In [5]:
from collections import defaultdict

import tqdm as tqdm
import numpy as np
import json
import matplotlib.pyplot as plt 
import seaborn as sns 
import pandas as pd
import networkx as nx 

%matplotlib inline 

## Populartion based quantification of diversity.

We follow the diversity and entropy measures from the ecology and scientometrics literature and use standard measures
for entropy in our patent data-set where the patents are assigned different categories based on their scope (area). 

The image below is taken from the [paper](https://www.jstor.org/stable/40234813?typeAccessWorkflow=login)

![Screenshot%202023-10-13%20at%2009.33.48.png](attachment:Screenshot%202023-10-13%20at%2009.33.48.png)

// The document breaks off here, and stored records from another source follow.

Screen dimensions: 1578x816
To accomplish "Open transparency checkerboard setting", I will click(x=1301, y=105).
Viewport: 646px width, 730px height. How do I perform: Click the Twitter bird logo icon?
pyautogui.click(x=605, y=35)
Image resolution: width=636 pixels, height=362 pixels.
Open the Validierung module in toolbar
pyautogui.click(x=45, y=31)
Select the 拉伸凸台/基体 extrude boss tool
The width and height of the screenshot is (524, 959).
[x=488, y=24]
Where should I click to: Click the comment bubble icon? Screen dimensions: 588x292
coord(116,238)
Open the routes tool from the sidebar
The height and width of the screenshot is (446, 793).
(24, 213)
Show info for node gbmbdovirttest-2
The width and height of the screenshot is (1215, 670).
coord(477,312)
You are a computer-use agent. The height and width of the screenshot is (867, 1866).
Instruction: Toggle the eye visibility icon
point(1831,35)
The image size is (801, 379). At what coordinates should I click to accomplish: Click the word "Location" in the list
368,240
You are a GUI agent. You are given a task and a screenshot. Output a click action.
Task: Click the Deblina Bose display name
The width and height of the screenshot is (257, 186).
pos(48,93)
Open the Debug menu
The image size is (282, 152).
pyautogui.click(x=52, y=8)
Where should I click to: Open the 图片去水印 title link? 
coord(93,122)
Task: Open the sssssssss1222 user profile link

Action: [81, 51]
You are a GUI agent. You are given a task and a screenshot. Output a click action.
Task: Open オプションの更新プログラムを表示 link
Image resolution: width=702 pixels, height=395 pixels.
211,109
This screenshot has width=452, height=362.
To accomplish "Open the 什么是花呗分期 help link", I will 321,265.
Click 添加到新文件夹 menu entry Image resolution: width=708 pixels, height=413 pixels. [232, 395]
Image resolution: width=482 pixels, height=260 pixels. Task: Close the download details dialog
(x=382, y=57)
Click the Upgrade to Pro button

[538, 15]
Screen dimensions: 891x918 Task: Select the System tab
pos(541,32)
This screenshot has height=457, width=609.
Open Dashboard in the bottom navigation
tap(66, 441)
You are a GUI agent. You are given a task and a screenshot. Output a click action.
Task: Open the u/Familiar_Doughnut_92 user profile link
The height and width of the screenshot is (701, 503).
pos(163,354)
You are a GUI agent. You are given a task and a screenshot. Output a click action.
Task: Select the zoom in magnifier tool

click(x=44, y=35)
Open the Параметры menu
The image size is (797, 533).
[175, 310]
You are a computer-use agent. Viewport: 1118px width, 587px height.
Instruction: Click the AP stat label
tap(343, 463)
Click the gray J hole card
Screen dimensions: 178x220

**Note - These measure are based on the abundance of the labels and do not incorporate the heirarchical strucutre of the classification**

In [19]:
class Diversity_Measures:
    
    def __init__(self,patents_to_ipcList,label_tree = None):
        
        '''
            takes the dictionary of patents ids (unique) : [list of labels they belong to] and calculates 
            different diversity measures. 
            
            if:  
                label_tree = None .. measures considering the tree information are not implemented. 
            
            else if: 
                label_tr = nx.Graph() with an heirarchical connection between patent ipc's the diversity measures 
                such as Weitzman Diversity etc. are calculated
        '''
        
        self.data = patents_to_ipcList
        
        self.unique_IPC = list(set([self.data[p] for p in self.data])) ## gets all the unique ipcs as a list
        
        self.ipc_probabilities = self.get_probability() # calculates the frequency of each ipc in the dataset
        
        self.N_total = len(self.unique_IPC) # totol number of unique ipc's or the number of species in ecology terms
        
        self.label_tree = label_tree
        
        pass
    
    
    def get_probability(self):
        
        ipc_count = defaultdict(int)

        for i in self.data:
            for j in self.data[i]:    
                ipc_count[j]+=1   ### counts the occurence of this label in the entire data set
                
        ipc_count = dict(ipc_count)
        total_occrrences = sum(ipc_count.values())
        p_ipc = {i:ipc_count[i]/total_occrrences for i in ipc_count}
        
        return p_ipc
    
    
    def get_diversity(msr:str,**kwargs):
        
        
        '''
            calculates the entropy based on the msr as follow:
            
            'shann': Shannon Entropy based diversity
            'simp'  : Simpsons concentration
            'hcdt'  : HCDT Diversity .. q is passed as a keyword
            
            in terms of pi the entropy values shown in the above are reduntant and hence we use the above 3 
            to distinguish. 
            
            follow the figure above for more details on the measures
        '''
        
        #### put assert test here -- incase someone enters the wrong format
        
        Div = {}
        
        if msr == 'shann':
            
            for pat in self.data:
                
                Div[pat] = -np.sum([self.ipc_probabilities[ipc]*np.log2(self.ipc_probabilities[ipc]) \
                                    for ipc in self.data[pat]])/np.log2(self.N_total)
        if msr == 'simp':
            
            for pat in self.data:
                
                Div[pat] = 1/(np.sum([self.ipc_probabilities[ipc]**2 for ipc in self.data[pat]]))
                
        if msr == 'hcdt':
            
            for pat in self.data:
                
                Div[pat] = (np.sum([self.ipc_probabilities[ipc]**q for ipc in self.data[pat]]))**(1/(1-q))
                
        return Div

#### Follow up with the everyone to discuss heirarchical measures.. implemented in the following papers -- 

[Modelling the multi-scalar effect of commuting on
exposure to diversity](https://arxiv.org/pdf/2306.00213.pdf)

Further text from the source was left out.